Official video for "Body"

With "Body," Boogie is not simply asking his audience to appreciate his corporal self, but also a growing "body" of creative content that he is proud to stand behind. With this single, the artist is essentially welcoming you to his oeuvre. "Witch Samurai," Allure's soon to be second single, is built on a foggy, cinematic audioscape that Boogie slices through with a merciless verbal katana. "Guac" is Boogie's token ode to making coin and it's backed by his strong desire to share the success with his East New York homies. "Cuerpo," the album's penultimate club track, is more than just the Spanish bookend to Allure's impressive opener, it's also a ruthless tease for what Boogie's future Reggaeton album might sound like and a prime example of his impressive versatility.
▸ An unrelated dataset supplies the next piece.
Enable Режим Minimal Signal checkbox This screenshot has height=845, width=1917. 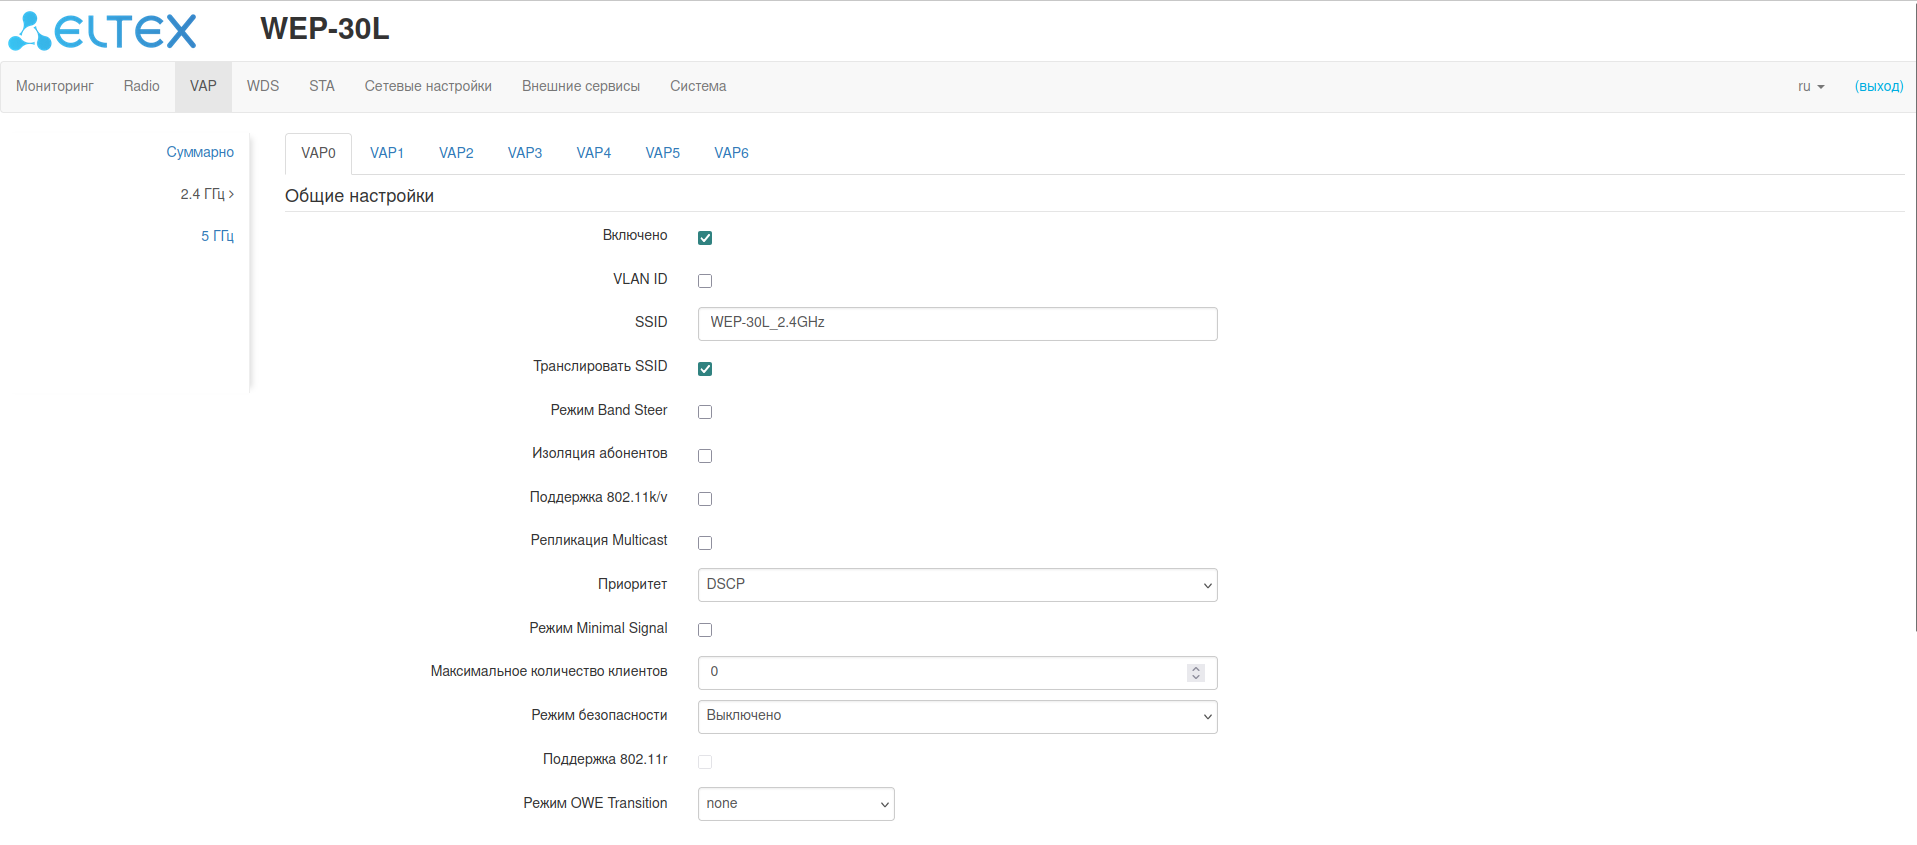pyautogui.click(x=705, y=630)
That versatility extends beyond his music. Boogie plays a leading role in an increasingly prominent subset of New York's young creative scene, a subset that meets at the intersection of Brooklyn and downtown Manhattan's fashion, music, nightlife and LGBT communities. It's a cultural swirl that includes folks like Hood By Air's Shayne Oliver, designer Luar Zepol (a longtime friend and frequent collaborator of Boogie's), rapper/nightlife maven Contessa Stuto ("she's my gay mother, my Courtney Love"), stylist and party promoter Oscar "1992" Sanchez, Chromat designer Becca McCharen and musicians like Cakes Da Killa, Tigga Calore, Le1f, Mykki Blanco, Princess Nokia and Zebra Katz. Cross-pollination and collaboration is rampant, from the custom architectural Chromat and Luar Zepol-designed pieces Boogie wears in his "Body" video to appearances in friends' music videos like Contessa Stuto's "Reign In Ratchet."  

You'll be able to see this community -- and a taste of their creative collaboration -- in action tonight when Boogie and his crew take over Wallplay Gallery (118 Orchard St.) on the LES for an intimate "unplugged" performance and multimedia event titled Behind the Body. Designers like Torr Love, Mario Horne, and Lauren Gesswein will be exhibiting pieces alongside select outfits worn in the "Body" music video, which will screen. "It's going to be a situation," say Boogie of the evening, as his talons scratch gently under his black do-rag. "I hope that those who don't know me so well, or have questions, will just come up and ask me. Just ask me. I'm open. I'm right here."